◆ **WRITTEN TASK A**: In the reality TV column, which 1973 PBS series does the writer say seeded the genre?
◆ **WRITTEN TASK B**: Write the next few paragraphs of the reality TV column, picking up after its last line in the same voice.

Yet we're in a period now that is depressingly lean, and ugly, for those who treasure originality in entertainment.

TV has not been as derivative en masse since the 1950s and early 1960s when first quiz shows and then Westerns thundered across prime time like buffalo herds. In 2004, creativity is again limited to the occasional tumbleweed.

Survivor creator Mark Burnett is widely seen as the godfather of "reality." Not so. The genre was seeded in the 1973 PBS series An American Family, which kept a close-up lens on the Loud family of Santa Barbara, Calif., for weeks, and, arguably, even earlier in the fly-on-the-wall films of Fred Wiseman and other documentarians whose cinéma vérité cameras discovered fascination in life's routine. Though not always successful, their goal was art. Now come the low-enders.

Since the break-out success of Survivor in 2000, shows labeled "reality" have surfaced like measles spots. Think glut, with the wheels on this bandwagon now buckling. Nearly everyone is hopping on, from O.J. Simpson, who told an interviewer he's ready to join the game, to TV producer David E. Kelley, who interrupted his criticism of the genre long enough to sign a "reality" show deal with NBC.

I began tallying the "reality" shows airing across TV just this summer and stopped when I hit 20 because my eyes had glazed over. They range from golden oldies like Big Brother 5 on CBS and Joe Schmo 2 on Spike TV to at least a dozen newcomers.

You get hairdresser "reality" in Bravo's Blow Out, high-stakes "reality" in The Discovery Channel's American Casino and Fox's The Casino . You get tightly wound brides "reality" in WE's Bridezillas, Aussie hubba-hubba "reality" in a dozen babes competing for a hunk on TBS's Outback Jack. You get election "reality" in Showtime's American Candidate, mobster's daughter "reality" in A&E's Growing Up Gotti . And so on and so on…

All of them so real you can hardly stand it.

◆ **EXTRACTED INFORMATION**:

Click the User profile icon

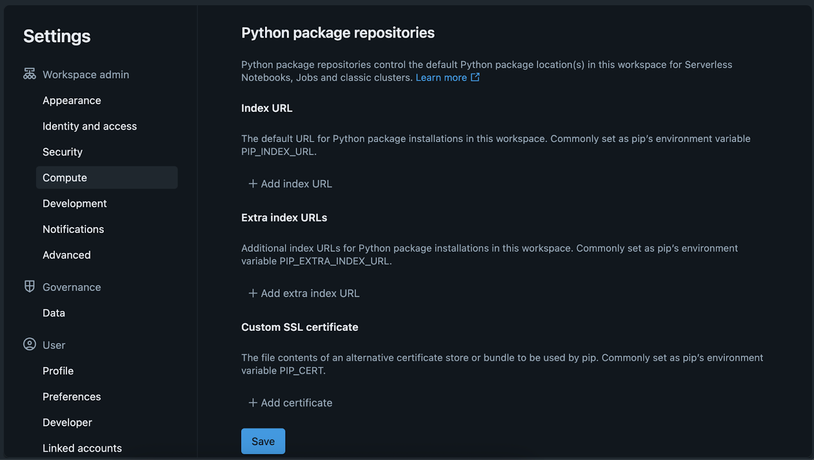coord(30,345)
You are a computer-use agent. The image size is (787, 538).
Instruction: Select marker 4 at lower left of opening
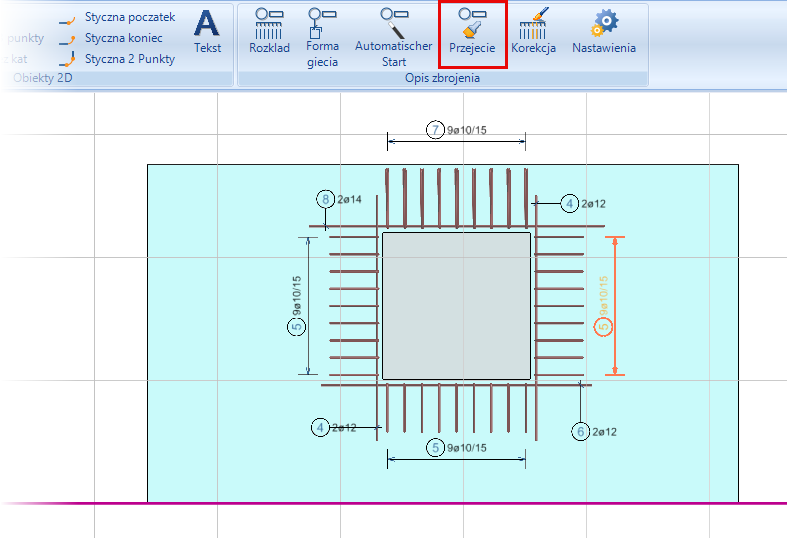pyautogui.click(x=320, y=427)
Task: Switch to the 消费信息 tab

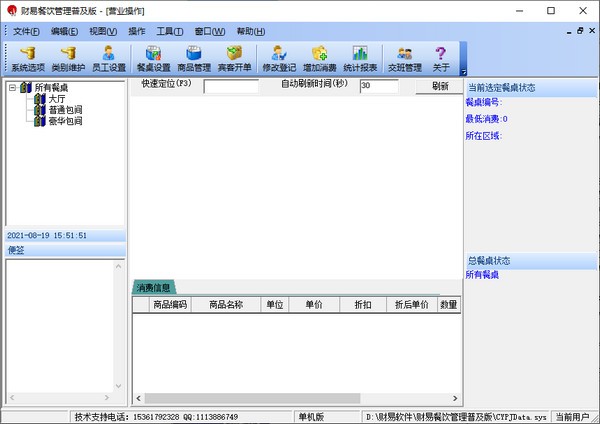Action: tap(154, 287)
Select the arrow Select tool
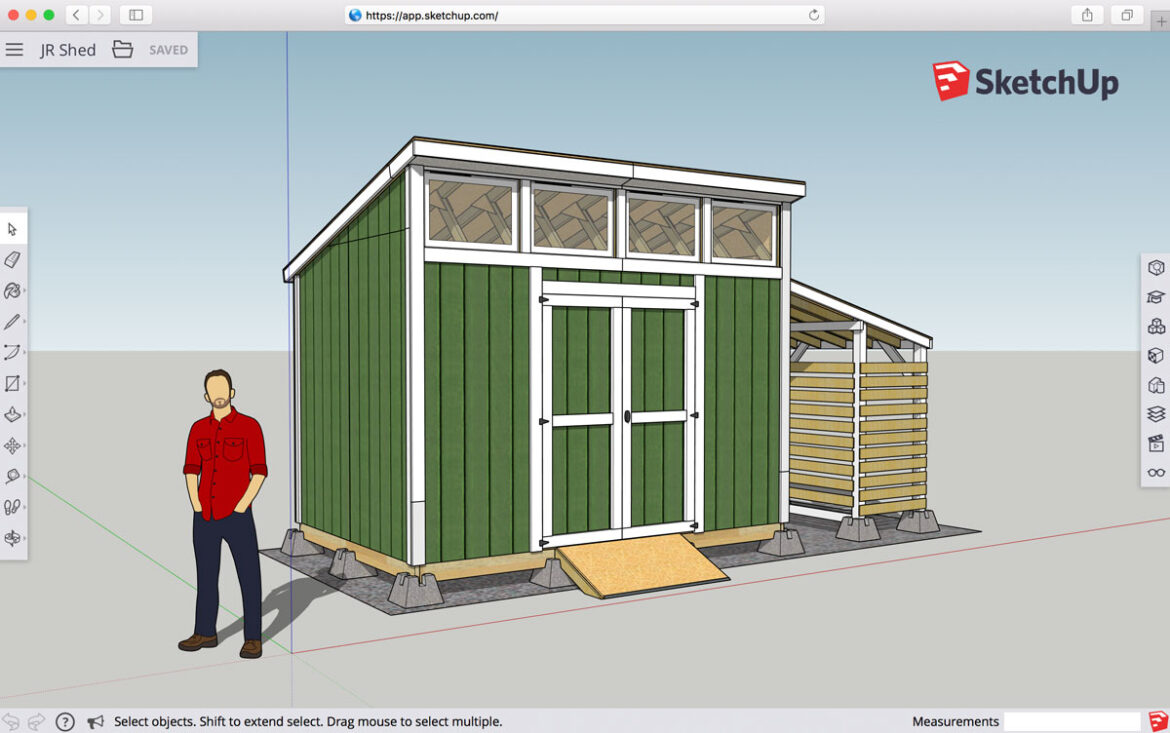 (x=13, y=227)
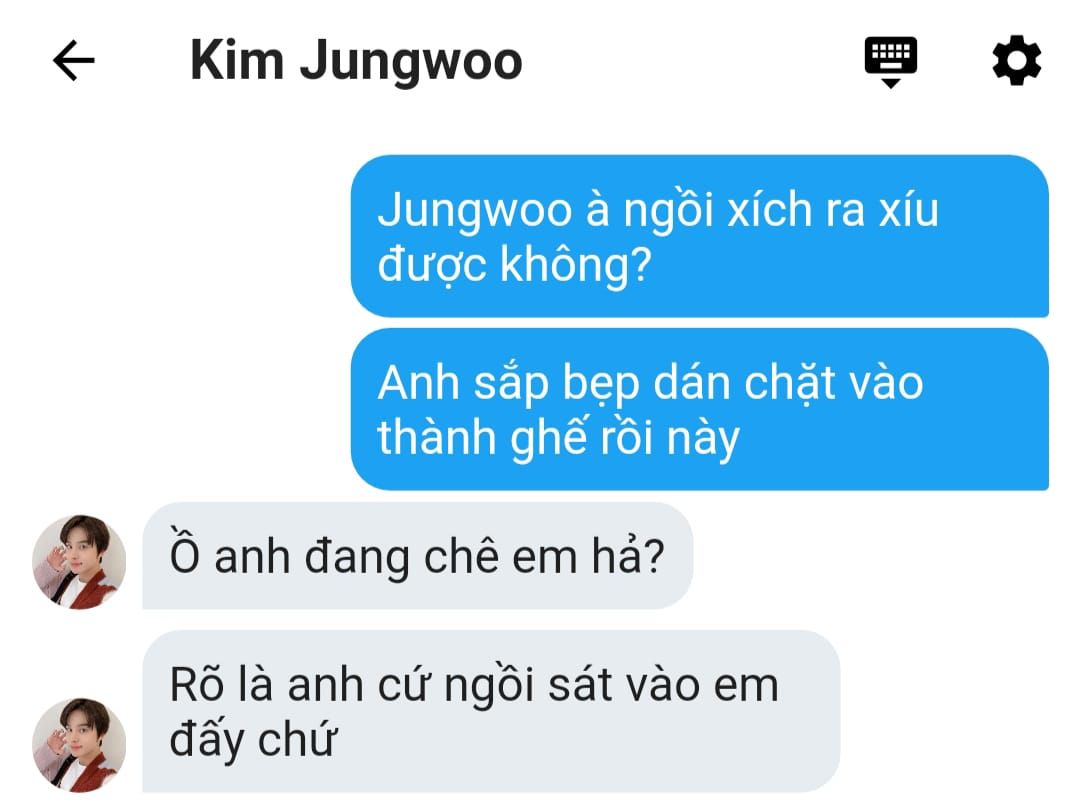
Task: Click the word "chê" in the first gray reply
Action: (461, 556)
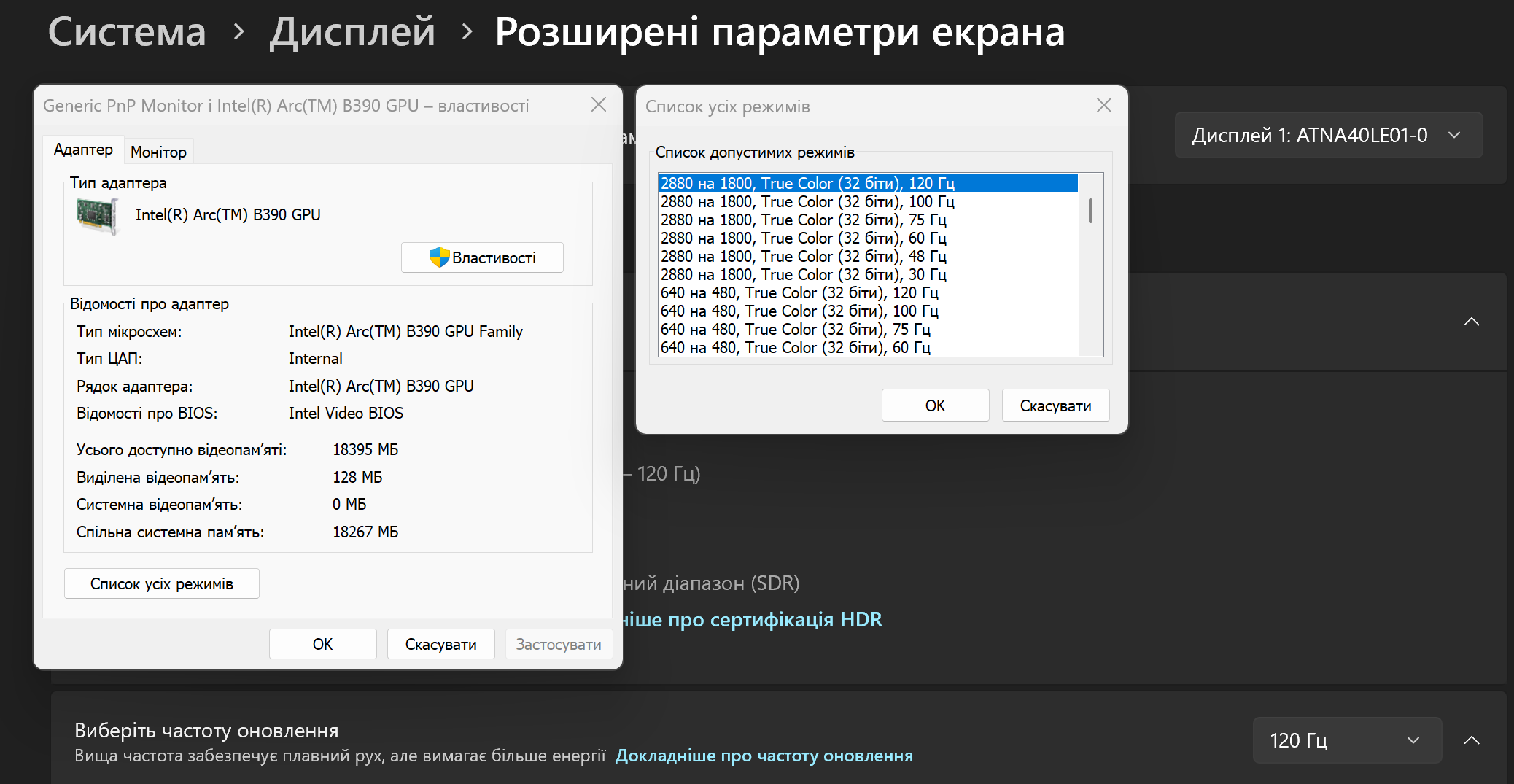
Task: Click the Список усіх режимів button
Action: click(x=162, y=583)

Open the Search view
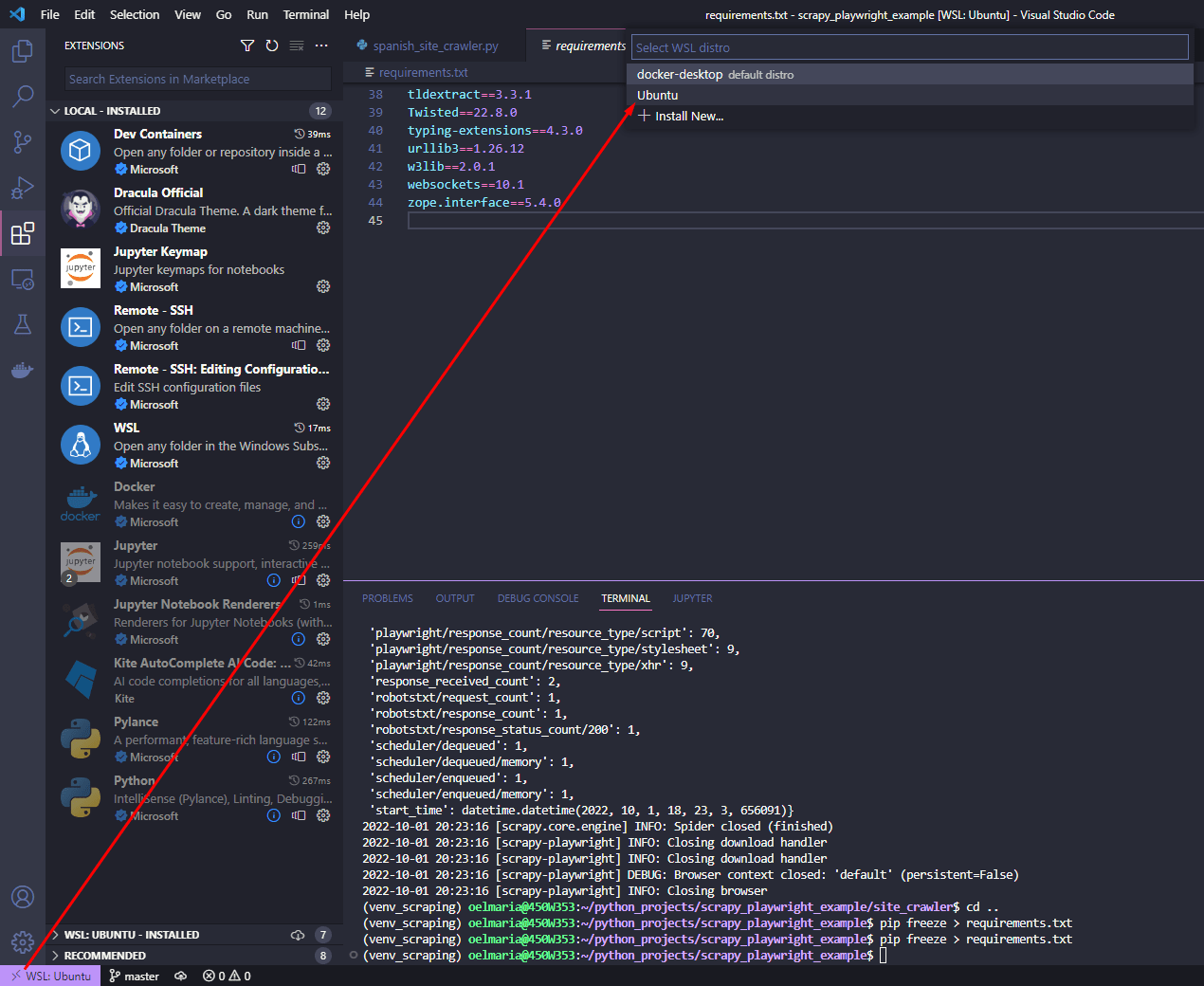pos(21,96)
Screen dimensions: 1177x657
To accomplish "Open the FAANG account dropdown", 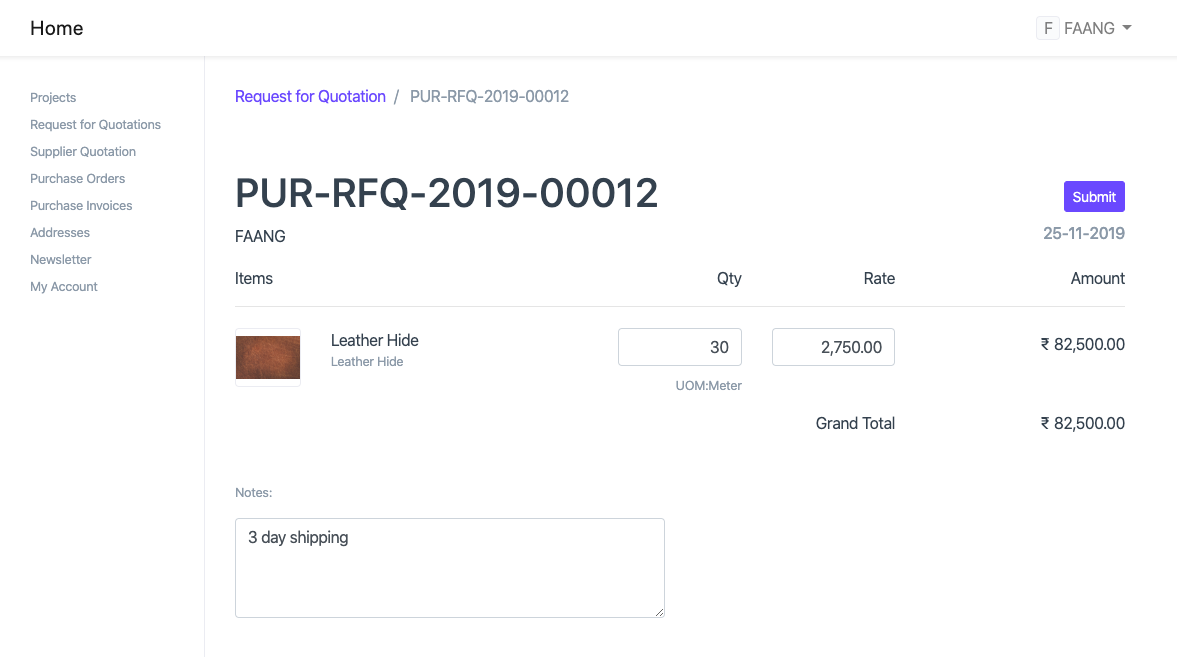I will pyautogui.click(x=1090, y=28).
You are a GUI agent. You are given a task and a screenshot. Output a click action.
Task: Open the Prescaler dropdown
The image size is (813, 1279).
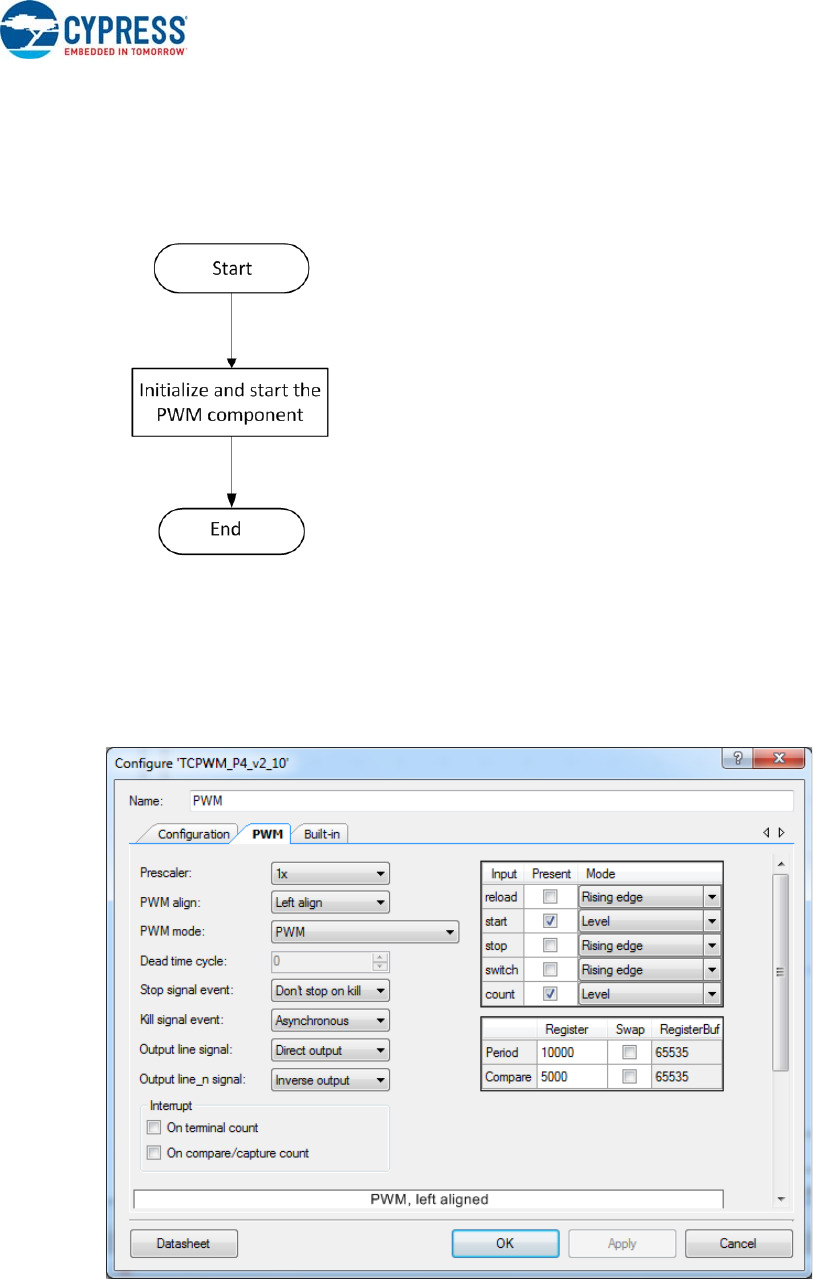(x=330, y=873)
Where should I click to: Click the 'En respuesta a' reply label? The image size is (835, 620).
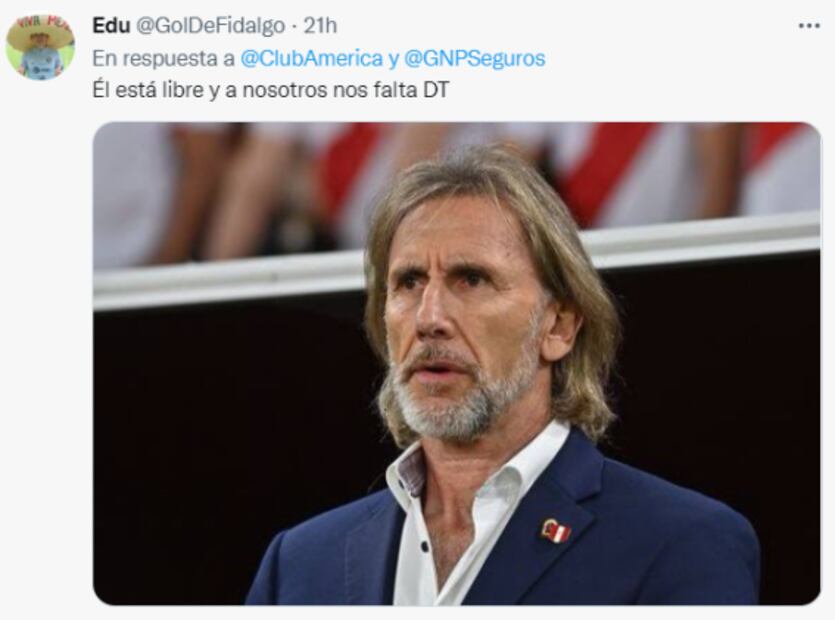[x=165, y=58]
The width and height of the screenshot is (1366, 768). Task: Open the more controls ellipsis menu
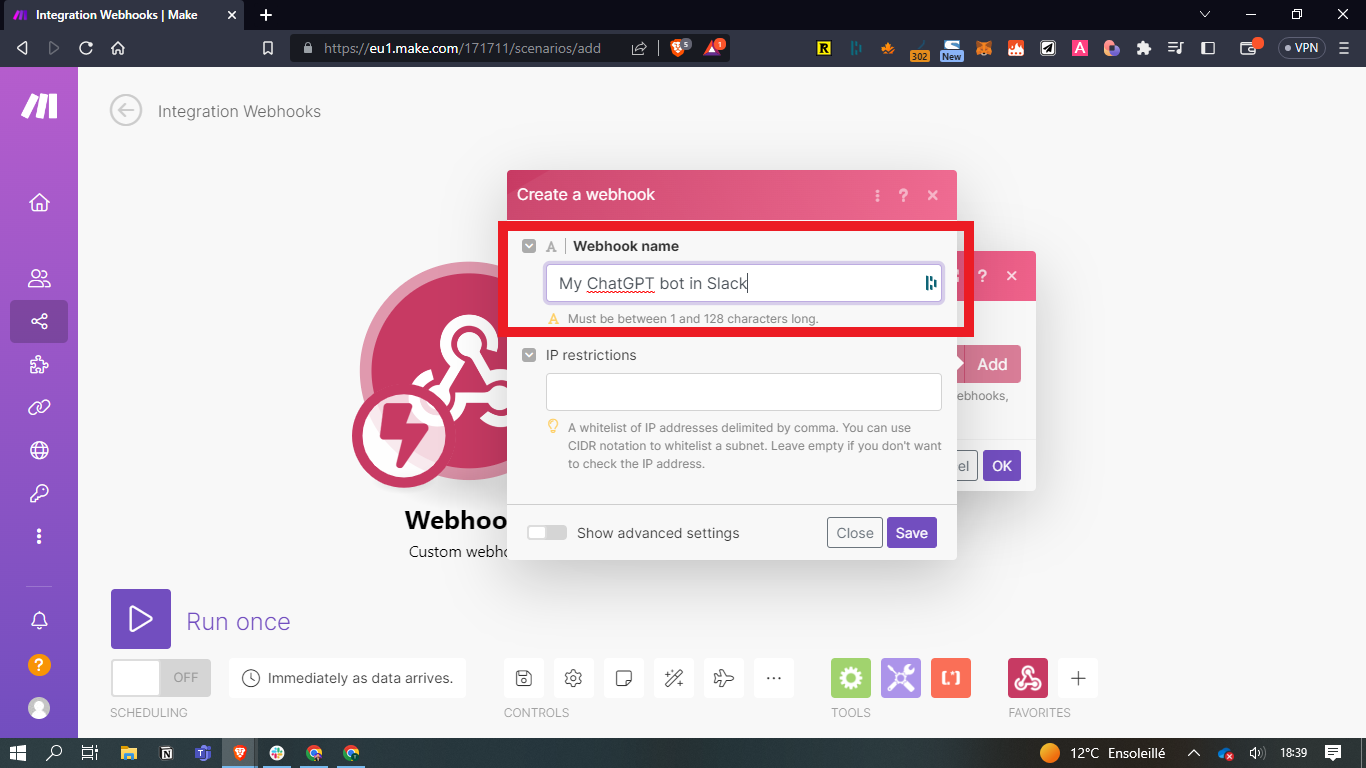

◆ **WRITTEN RESPONSE A**: An American Family

◆ **WRITTEN RESPONSE B**:
My most recent dose of this bracing realism came in tuning in The Ultimate Love Test on ABC and witnessing beautiful "reality" faces pour their hearts out (poor babies) about relationships and romance with a $100,000 payday in their crosshairs. They were so honest, so candid, so spontaneous. With cameras on their noses, TV cable at their feet, and production crews at their sides. To say nothing of "reality" tweaking, courtesy of the editing room.

Real, my eye. Moreover, calling these shows "unscripted," as many do, is also misleading, implying a level of naturalness not present.

Much of advertising is underpinned by wordspin, from real estate agents promoting rickety houses as "needing tender loving care" to used cars sold as "pre-owned." TV has its own slippery tongue, regularly deploying euphemisms in selling products and itself, as in calling reruns "encore" episodes, implying they're back by public demand. The next step would be to call them "pre-seen."

It's "reality," however, that earns quotation marks as TV's overused, misused word of the century. The longer it's applied to shows that are largely faux, the more viewers will become desensitized and accept them as genuine.